Континентальное право, запретив судье прямо ссылаться на правовое решение, предложенное другим судьей, в силу принципа "относительной законной силы судебного решения", стало размышлять о том, как далеко простирается данная "относительность". В результате родилась теория преюдиции: фактические обстоятельства, установленные одним судом, могут восприниматься без доказывания другим судом. Подчеркнем, что речь идет об обстоятельствах исключительно фактических, но не правовых, поскольку суд не связан толкованием правовых норм, предложенным другим судом.
Именно в забвении данного положения лежат причины курьезов новейшего развития отечественного законодательства, в частности модификаций многострадальной ст. 90 УПК РФ. Без четкого разграничения в судебном решении правовой аргументации и фактических обстоятельств дела нельзя не только на теоретическом уровне правильно уяснить разницу между англо-американским прецедентом и континентальной преюдицией, но и на сугубо практическом уровне сколько-нибудь внятно реализовать теорию преюдиции в законе.

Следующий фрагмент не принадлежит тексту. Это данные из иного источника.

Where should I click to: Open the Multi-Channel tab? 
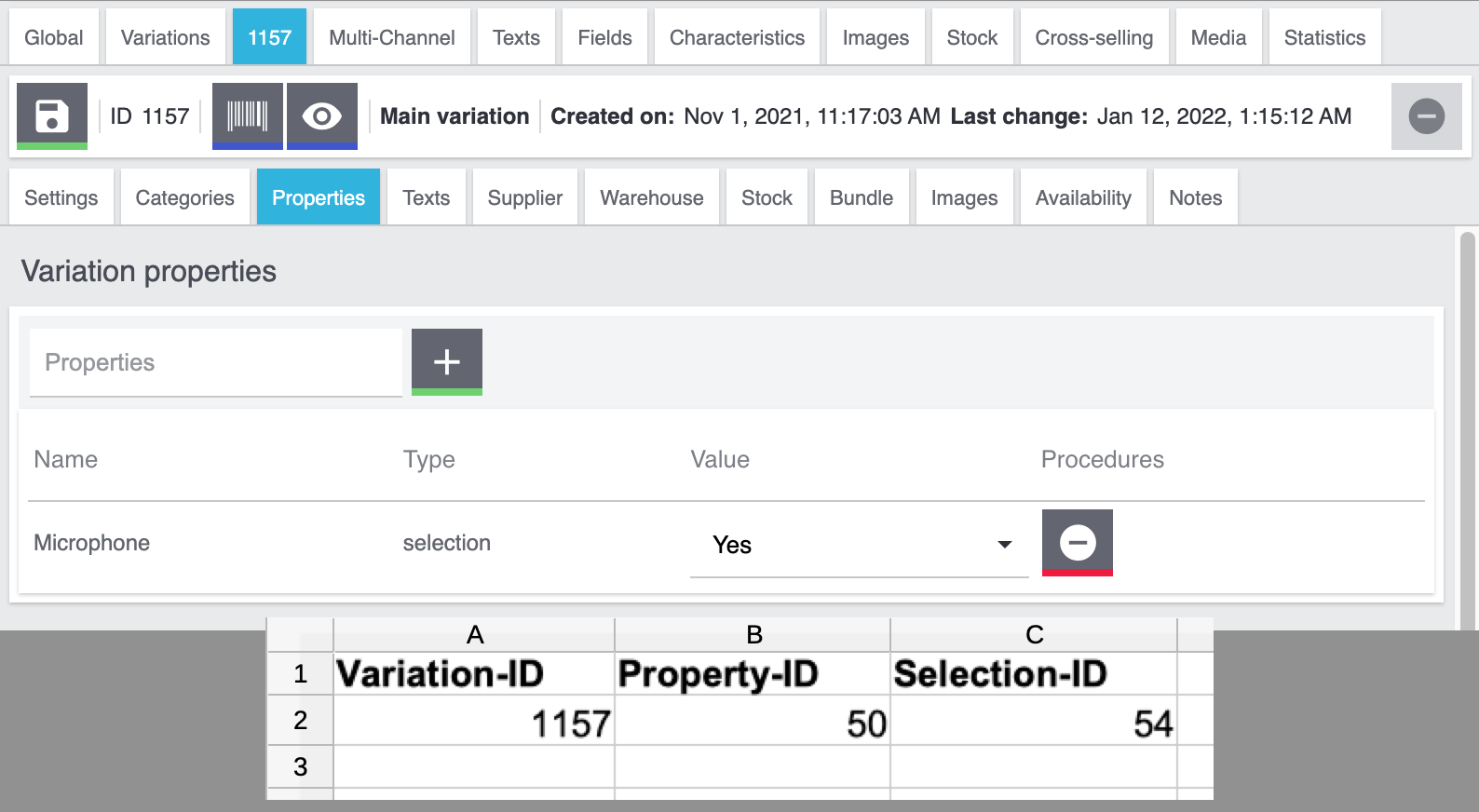click(392, 38)

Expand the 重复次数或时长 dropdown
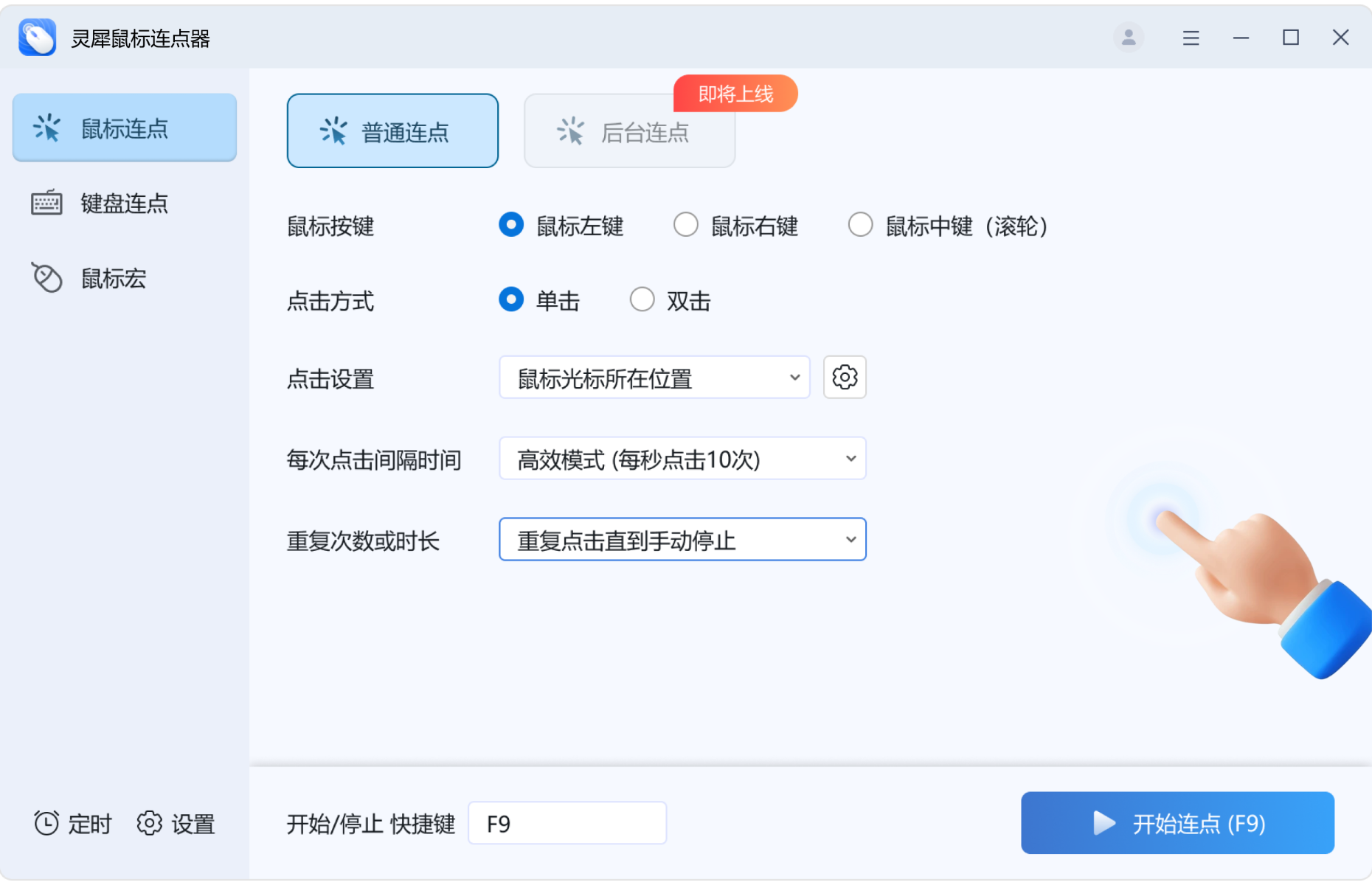[682, 540]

На протяжении почти всего XIX в. под влиянием идей Просвещения и техники кодификации в континентальном прикладном правоведении господствовало течение, которое впоследствии критики назовут "школа экзегезы". Для нее почти весь смысл права сводился лишь к комментированию текста кодексов. Нельзя сказать, что представители этой "школы", даже не подозревавшие о ее наличии, вовсе не интересовались судебными решениями. Напротив, первая половина XIX в. характеризуется заметным ростом количества разнообразных сборников судебных решений и, главное, улучшением их качества, чему в немалой степени способствовало создание в 1790 г. общенационального французского Кассационного суда, обязанного мотивировать свои постановления. Дело в другом: такие сборники в основном содержали полные и необработанные тексты судебных решений, изложенные в алфавитном или хронологическом порядке <36>. Реальной ценности в них было немного. Кроме того, никто в то время не видел в судебных решениях, пусть даже опубликованных, "источник права". Речь об этом даже не шла. Для одних юристов, которых Ф. Жестаз и К. Жамэн называют представителями "классической мысли" (близкой к комментаторскому духу "школы экзегезы"), основная функция судебной практики заключалась в выяснении смысла все того же "закона через призму многообразия и разнообразия жизненных фактов" <37>. Для других юристов ("модернизаторов", по выражению Ф. Жестаза и К. Жамэна), близких скорее к исторической школе права, судебная практика представляла собой "историю в движении" <38> и не более того.